The Hopeful Wanderer – Mirror Mimic

Over a still lake, pale pink fog rolled, muffling the surrounding forest noises to silence. I knelt on the pebbled shore of a small peninsula, cleaning myself in the water. Splashes echoed into the distance. Goosebumps raised on my chilled skin.

Once I finished, the surface became mirror smooth. Reflecting the fog back on itself until every direction appeared soft and billowing as a dream. My own reflection grew crisp. Somewhat at odds with the surrounding blur.
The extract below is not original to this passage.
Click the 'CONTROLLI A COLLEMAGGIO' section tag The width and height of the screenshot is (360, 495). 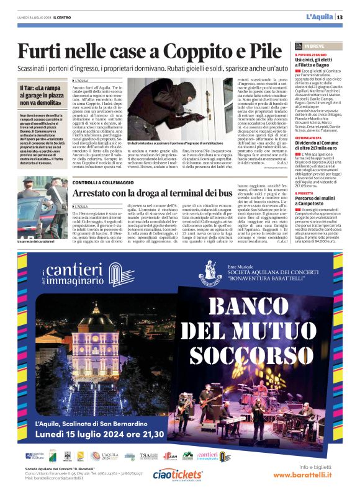click(x=101, y=182)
But something seemed… wrong. I’d have thought my reflection had just moved on its own.

I concentrated, not blinking. Not breathing.

Though mine rested at my side, my hand in the reflection reached toward me. Fingertips broke the surface from below, water streaming off the outstretched palm. Plaintiff. Desperate.
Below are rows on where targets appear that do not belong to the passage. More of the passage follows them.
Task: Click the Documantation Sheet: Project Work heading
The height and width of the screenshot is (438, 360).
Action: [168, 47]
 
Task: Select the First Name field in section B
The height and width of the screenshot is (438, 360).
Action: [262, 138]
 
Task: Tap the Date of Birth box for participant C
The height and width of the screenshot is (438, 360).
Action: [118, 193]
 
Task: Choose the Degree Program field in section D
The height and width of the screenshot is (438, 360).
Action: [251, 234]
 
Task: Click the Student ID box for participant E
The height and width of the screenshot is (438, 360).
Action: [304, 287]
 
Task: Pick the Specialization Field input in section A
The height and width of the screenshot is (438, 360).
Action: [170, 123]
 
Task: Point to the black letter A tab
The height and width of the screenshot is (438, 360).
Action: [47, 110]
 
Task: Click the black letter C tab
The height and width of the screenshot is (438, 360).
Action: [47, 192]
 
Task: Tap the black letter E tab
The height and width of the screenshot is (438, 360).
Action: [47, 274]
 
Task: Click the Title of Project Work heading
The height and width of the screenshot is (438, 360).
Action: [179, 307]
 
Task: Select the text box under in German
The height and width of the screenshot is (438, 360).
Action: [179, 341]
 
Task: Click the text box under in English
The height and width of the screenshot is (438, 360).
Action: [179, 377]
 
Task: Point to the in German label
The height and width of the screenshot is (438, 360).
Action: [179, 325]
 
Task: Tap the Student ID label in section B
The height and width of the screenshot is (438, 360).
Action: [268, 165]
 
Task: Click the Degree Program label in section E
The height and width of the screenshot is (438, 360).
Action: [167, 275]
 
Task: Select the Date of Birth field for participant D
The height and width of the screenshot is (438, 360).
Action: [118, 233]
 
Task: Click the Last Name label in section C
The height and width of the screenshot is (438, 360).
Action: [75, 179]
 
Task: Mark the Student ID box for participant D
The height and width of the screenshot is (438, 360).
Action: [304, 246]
I took the hand in my own, fingers gripping clammy fingers. Only now I had my own for comparison, I noted the much greener cast of the other one.

The mysterious hand yanked hard. I fell forward, up to my elbows in water. Rocks scraped at my knees.

Another yank. I scrabbled against the loose stones for purchase. Happened to catch on a big enough boulder to stop myself flying into the drink. Bracing my foot against the rock, I hauled backward on my trapped arm.

With a mighty yell, I flopped my assailant halfway up onto shore. Green limbs flailed and web-toed feet flopped. These attached to a person with all the amenities of a frog. Golden eyes. Wide mouth. Wormy tongue.

The frog-person released me with a hiss. Turning, it hopped back into the lake, breaking the surface again enough to stare daggers at me.

I wiped a sheen of slime from my assaulted arm and flicked it into the water after the creature, who just responded with a long, sulking croak.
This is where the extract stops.